February 21, 08
Tata to Market Air Powered Car In India This Year

A car that runs on air and releases no pollutants into the atmosphere at low speeds could be on sale in India as soon as this year.

The three-seat fibreglass OneCAT weighs only 350kg (770lb) and is expected to be priced at about £2,500. The engine technology is backed by Tata, the Indian conglomerate that last month unveiled the world’s cheapest car, the £1,250 Nano.

Refuelling involves topping up on compressed air, which is used to power the OneCAT’s piston engine. In a couple of minutes - and at a cost of as little as £1 - the vehicle is ready to travel another 200 to 300 kilometres (125 to 185 miles), its inventors said.

The vehicle, which burns small amounts of conventional fuels at higher speeds, has been developed by Moteur Development International (MDI), a French-based, family owned group that has been working on an “air car” for the past decade. “The engine is efficient, cost-effective, scalable and capable of other applications, like power generation,” a spokesman said.

Vivek Chattopadhyaya, of the Delhi-based Centre for Science and Environment, said: “What counts is how much energy all the processes involved require - from manufacturing the car to compressing the air.”

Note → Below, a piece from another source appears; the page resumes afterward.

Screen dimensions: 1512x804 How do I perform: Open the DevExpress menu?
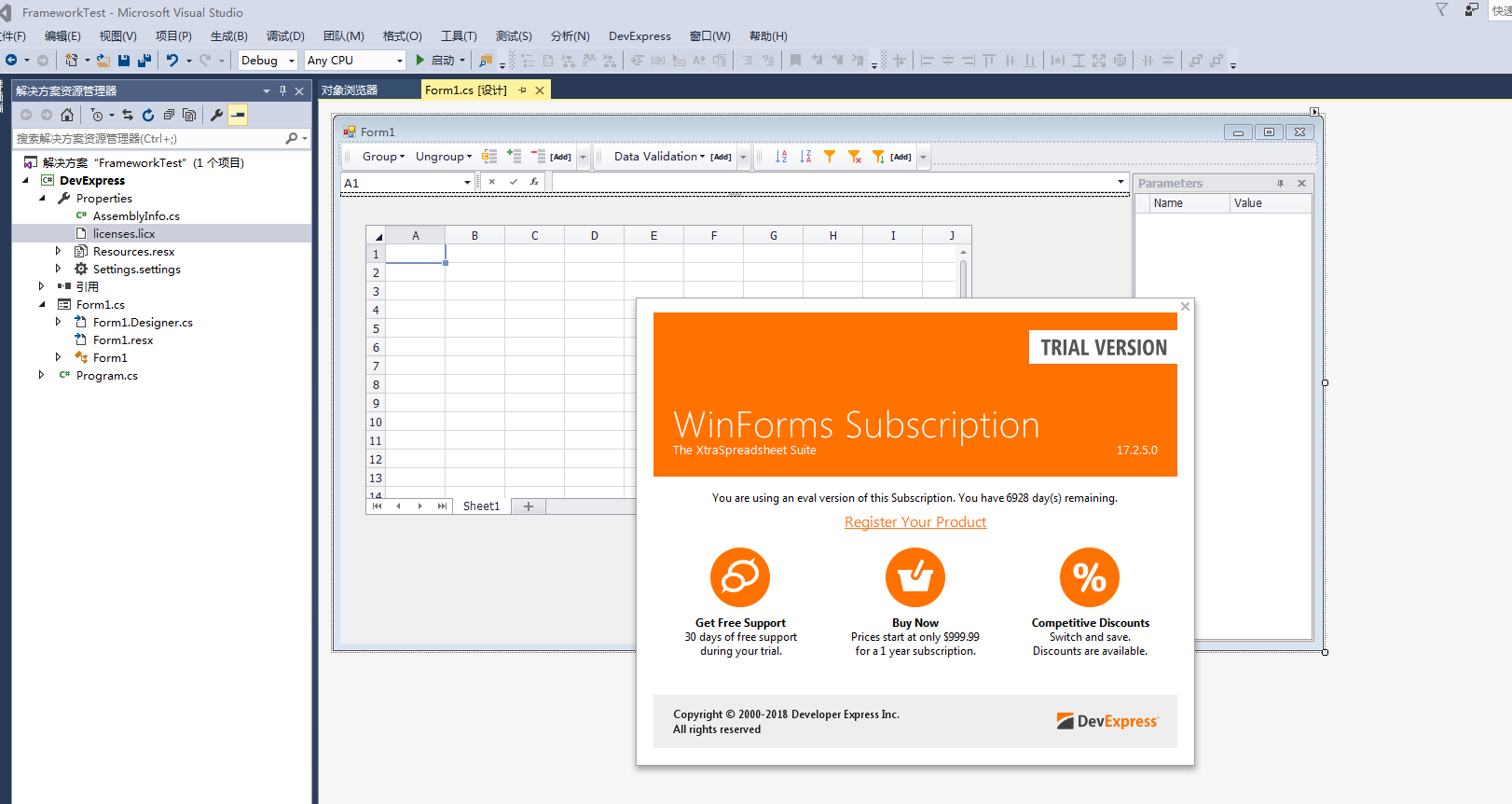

Mass production moved a step closer last year when MDI agreed a partnership with Tata, under which the companies pledged to refine the technology. The Indian group said that the system may represent “the ultimate environ-ment-friendly engine” and is studying its commercial feasibility.

MDI, whose engine is competing with rival technologies that range from electric vehicles and biofuels to hybrid engines and hydrogen-based fuel cells, has said that its first mass-market model could go on sale this year.

Worldwide sales of “zero emission” cars are languishing in the thousands, but with oil prices running at record levels, energy efficiency has become a watchword across the car industry.

According to MDI, its fleet includes cars that could cover 100 kilometres for about 60p. A full tank of compressed air would last for up to ten hours. A top speed of about 70 miles an hour has been claimed. An oil change should be necessary only every 30,000 miles or more and the air expelled from the engine will be clean and cold and can be used in the air conditioning unit.